Young men, you are going out into life soon, into
its activities. Remember there is no path that leads to the highest honor but
the path of rectitude; do that which is right; stand up always for the things
that are good, pure, and true; do your part in bringing on the reign of righteousness;
be something; be a power always for good; know what is right and stand
for it every time, and your influence will be felt in the world. How many of
the 80,000,000 of our people have such a standard God only can tell; but if
the young men of the country will take the path to glory which is not through
selfish and dishonorable ways, but is the path followed by, and marked out by
the Lord Jesus Christ, there is a glorious future for this country, more glory
than is possible for any [462][463] other country
to attain, for our fathers have established a country of peace and freedom to
every one who wishes liberty and justice. What privileges are not yours—there
are none whatever. The nation is to-day in its spirit and loyalty to truth as
liberal, as just, as beneficent as in the days of the fathers, and as such it
will undoubtedly continue to be. A nation that honors the name of our blessed
Lincoln is a nation that is going to maintain in their purity the institutions
of the fathers. I have no fears for my country, for I believe in the people
of the country, and I know that they will preserve what the fathers died to
establish. The government goes on. Into McKinley’s place steps a young man forty-three
years old and takes the executive chair; the youngest man that has ever been
president of the United States; a man eminently worthy to take the place, and
eminently able to fill the place that McKinley filled and to carry out the policy
laid down by McKinley; a scholar, a college man, a man trained intellectually;
a man who, when he had been trained, never forgot that he owed something to
his country; who did not join the self-satisfied critics who find fault with
the work of others, and do nothing to help; a man who will maintain the same
political standard of honor as in the past, and will resolutely maintain law
and order; he has proved himself eminently fitted to fill every position to
which he has been called, and to meet any responsibility which may be laid upon
him.
I deplore with the deepest sorrow the great calamity
that has come upon us in the death of our good, grand, and dear President, but
I thank God from the bottom of my heart for Theodore Roosevelt; I thank God
for his life. He has been my ideal of the scholar [463][464]

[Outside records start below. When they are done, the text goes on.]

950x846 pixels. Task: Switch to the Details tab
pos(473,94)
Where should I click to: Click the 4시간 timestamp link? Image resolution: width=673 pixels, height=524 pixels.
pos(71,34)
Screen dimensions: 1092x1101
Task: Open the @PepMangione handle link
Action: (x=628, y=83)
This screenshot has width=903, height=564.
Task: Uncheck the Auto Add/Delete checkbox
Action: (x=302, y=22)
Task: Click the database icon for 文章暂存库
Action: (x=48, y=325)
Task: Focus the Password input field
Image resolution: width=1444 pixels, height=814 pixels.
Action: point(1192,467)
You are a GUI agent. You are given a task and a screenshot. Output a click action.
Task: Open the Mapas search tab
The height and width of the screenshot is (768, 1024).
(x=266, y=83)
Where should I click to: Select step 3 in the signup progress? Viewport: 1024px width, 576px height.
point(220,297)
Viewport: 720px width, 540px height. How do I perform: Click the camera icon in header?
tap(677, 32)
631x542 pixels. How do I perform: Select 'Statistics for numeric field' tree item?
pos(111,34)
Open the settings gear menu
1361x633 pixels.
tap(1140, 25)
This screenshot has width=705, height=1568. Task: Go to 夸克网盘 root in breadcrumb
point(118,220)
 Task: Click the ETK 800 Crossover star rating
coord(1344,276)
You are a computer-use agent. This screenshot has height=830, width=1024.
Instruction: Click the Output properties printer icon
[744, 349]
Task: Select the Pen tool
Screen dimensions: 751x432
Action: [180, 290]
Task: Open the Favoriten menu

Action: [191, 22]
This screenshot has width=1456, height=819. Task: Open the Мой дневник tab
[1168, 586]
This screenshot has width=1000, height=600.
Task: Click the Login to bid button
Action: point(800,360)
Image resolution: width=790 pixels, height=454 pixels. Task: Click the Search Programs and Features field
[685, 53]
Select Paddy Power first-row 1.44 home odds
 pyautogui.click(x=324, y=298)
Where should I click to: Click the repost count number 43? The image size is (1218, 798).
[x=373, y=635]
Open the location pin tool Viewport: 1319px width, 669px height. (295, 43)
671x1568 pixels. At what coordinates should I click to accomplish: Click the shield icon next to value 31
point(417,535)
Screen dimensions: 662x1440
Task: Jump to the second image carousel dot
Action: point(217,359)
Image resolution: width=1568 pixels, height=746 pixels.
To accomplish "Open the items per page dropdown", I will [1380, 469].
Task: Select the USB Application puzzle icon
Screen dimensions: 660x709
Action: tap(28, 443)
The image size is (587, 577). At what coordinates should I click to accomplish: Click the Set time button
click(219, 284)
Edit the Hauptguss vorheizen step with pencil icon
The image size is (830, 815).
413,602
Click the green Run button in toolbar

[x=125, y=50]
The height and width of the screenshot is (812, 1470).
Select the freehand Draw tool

in politics; he has been an inspiration to me; he is destined to be an inspiration
to me in the future, and I pray now in this closing moment that the blessings
of God may be showered upon him and rest upon him in this sad and trying hour,
and in the days to follow that God may guard him from the weapons of the assassin
and make him a blessing to the country. God save the republic and make it great,
grand, and good, and may the memory of our dear President, whose body to-day
is to be laid in its last resting place, abide with us in all future time as
an inspiration to a true and manly life in the service of our country.